A su vez, existe una corriente en Chile de confrontar la demanda marítima peruana con Ecuador y Bolivia, abriendo la baraja del contencioso bilateral a uno de nivel subregional. Ya el año pasado, cuando el Perú presentó la demanda ante la CIJ, en enero, el gobierno de Ecuador comunicó que la Declaración de Santiago de 1952 que proclamó las 200 Millas definió el límite marítimo. El diario La Tercera de Chile preguntó a Fernández esta semana: ¿Existe la posibilidad que otro país interesado en el diferendo, como Ecuador, pueda hacerse parte del proceso? Fernández respondió: “Es una posibilidad. Pero no estamos conversando con otros países, estamos preocupados por la defensa de las posiciones chilenas”. En Torre Tagle se declaran “preparados” para responder diplomáticamente ante esa eventualidad.

Pero Fernández, diplomático de carrera, parece igualmente consciente de los riesgos de involucrar al cuadrante boliviano. El lunes 23, el presidente de Bolivia, Evo Morales, declaró durante la tradicional conmemoración altiplánica del Día del Mar: “No quisiera pensar que esta demanda que se presenta ante la Corte Internacional de La Haya sobre el límite marítimo sea para afectar y retrasar una de las posibles soluciones a nuestro pedido histórico que es acceso soberano al mar”.

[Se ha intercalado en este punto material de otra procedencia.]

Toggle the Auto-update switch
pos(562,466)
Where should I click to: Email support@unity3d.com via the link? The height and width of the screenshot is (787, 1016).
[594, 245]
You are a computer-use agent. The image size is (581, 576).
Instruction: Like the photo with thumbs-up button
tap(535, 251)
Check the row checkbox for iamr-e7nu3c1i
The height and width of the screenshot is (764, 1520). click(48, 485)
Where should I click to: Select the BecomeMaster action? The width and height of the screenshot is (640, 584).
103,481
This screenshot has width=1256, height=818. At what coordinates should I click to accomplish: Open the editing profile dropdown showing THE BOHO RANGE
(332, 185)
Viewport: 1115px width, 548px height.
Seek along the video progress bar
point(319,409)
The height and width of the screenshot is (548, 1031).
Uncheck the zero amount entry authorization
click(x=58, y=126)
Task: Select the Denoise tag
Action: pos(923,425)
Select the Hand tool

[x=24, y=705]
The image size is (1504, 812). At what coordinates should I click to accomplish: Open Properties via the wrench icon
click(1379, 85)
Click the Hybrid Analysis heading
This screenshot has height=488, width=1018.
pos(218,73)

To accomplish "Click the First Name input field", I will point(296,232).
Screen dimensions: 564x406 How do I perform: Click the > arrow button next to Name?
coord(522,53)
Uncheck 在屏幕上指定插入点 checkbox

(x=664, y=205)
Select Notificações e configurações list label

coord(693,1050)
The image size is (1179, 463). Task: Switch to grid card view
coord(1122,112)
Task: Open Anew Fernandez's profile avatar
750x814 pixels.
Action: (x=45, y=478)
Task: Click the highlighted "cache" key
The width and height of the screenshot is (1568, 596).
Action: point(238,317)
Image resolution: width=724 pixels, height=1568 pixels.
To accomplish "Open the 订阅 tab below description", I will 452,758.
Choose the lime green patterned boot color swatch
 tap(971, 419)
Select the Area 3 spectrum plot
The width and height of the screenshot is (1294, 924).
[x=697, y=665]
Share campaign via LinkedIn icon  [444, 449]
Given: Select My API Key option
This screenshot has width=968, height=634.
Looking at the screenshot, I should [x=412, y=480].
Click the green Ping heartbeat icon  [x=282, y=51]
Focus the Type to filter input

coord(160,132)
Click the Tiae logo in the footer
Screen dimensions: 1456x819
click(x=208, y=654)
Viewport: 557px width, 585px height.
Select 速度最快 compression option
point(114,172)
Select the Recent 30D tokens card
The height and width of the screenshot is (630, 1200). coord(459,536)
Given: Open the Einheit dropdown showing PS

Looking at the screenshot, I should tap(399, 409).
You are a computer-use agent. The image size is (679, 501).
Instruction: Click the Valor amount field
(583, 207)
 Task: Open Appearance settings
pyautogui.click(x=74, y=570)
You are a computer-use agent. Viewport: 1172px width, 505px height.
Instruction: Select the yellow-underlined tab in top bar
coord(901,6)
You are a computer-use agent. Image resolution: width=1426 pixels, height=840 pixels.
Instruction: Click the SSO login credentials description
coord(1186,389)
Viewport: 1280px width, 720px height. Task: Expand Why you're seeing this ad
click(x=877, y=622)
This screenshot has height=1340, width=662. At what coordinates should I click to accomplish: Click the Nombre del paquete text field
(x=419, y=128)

Algunos medios periodísticos chilenos destacaron sus declaraciones en grandes titulares. La Tercera de Chile tituló: “Demanda peruana en tribunal de La Haya agudiza quiebre entre Lima y La Paz”. Y en El Mercurio se afirmó: “La proposición peruana afecta a todo el Pacífico Sur”. Sin embargo, el canciller Fernández se esforzó en deslindar las opciones. “Es una estrategia cargada de complicaciones”, resumen en Torre Tagle. Forzar esa figura podría animar a Bolivia a exigir ser invitado al proceso, para que la CIJ se pronuncie sobre la salida soberana al mar. Por lo pronto, empieza a imponerse, con serenidad, que el curso de la Corte es una sincera apuesta por la paz.